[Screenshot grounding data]
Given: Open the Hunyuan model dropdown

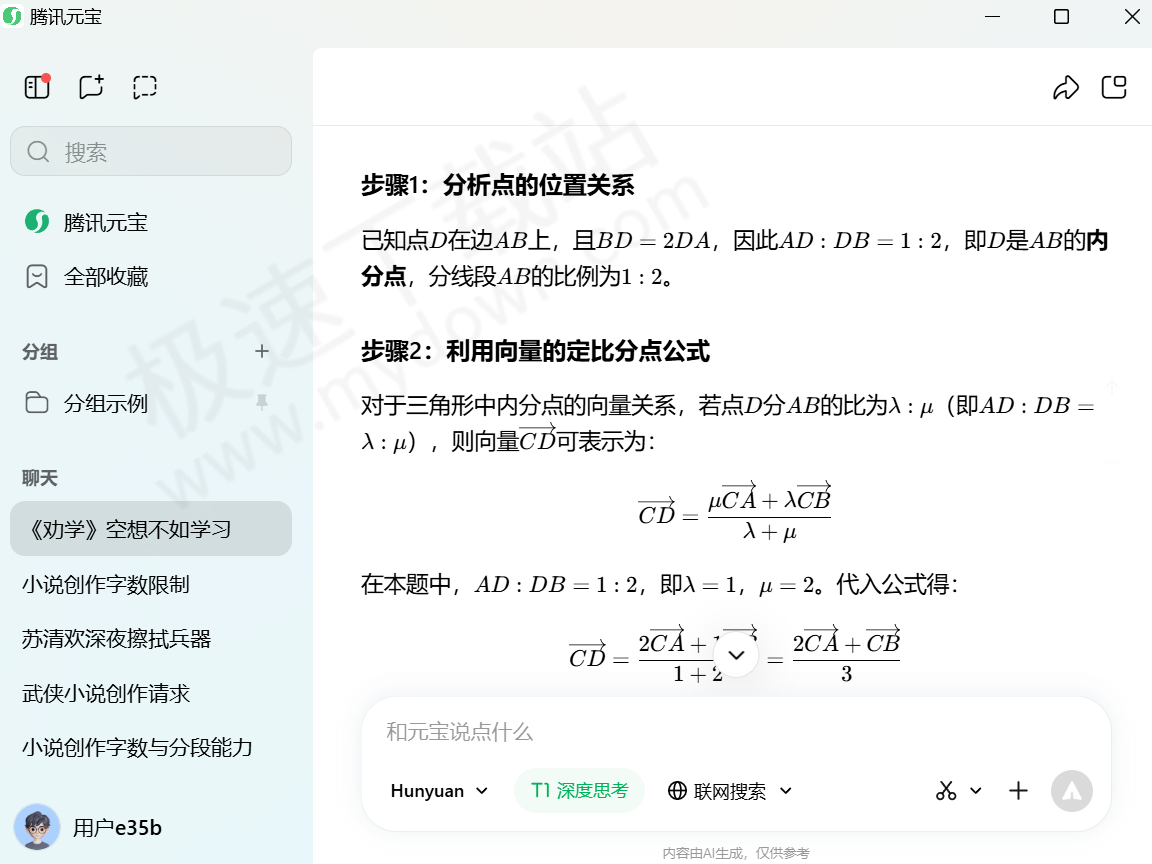Looking at the screenshot, I should pyautogui.click(x=439, y=790).
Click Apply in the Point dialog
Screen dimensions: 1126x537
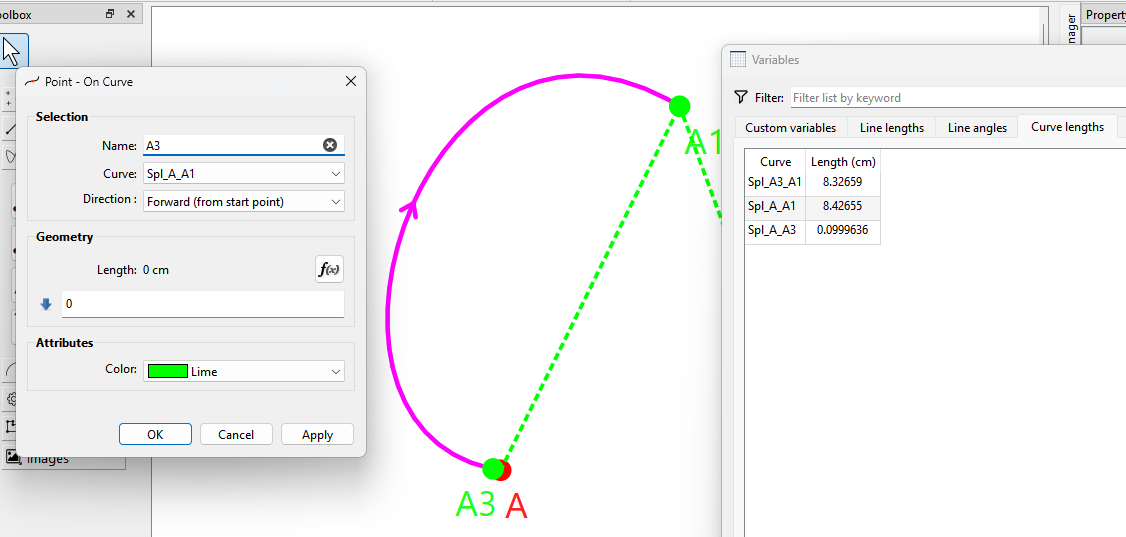coord(317,434)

Task item
Repeat the data exactly, excluding the pictures.

Answer section
Given: Open the Hunyuan model dropdown

Looking at the screenshot, I should pyautogui.click(x=439, y=790).
Click Apply in the Point dialog
Screen dimensions: 1126x537
coord(317,434)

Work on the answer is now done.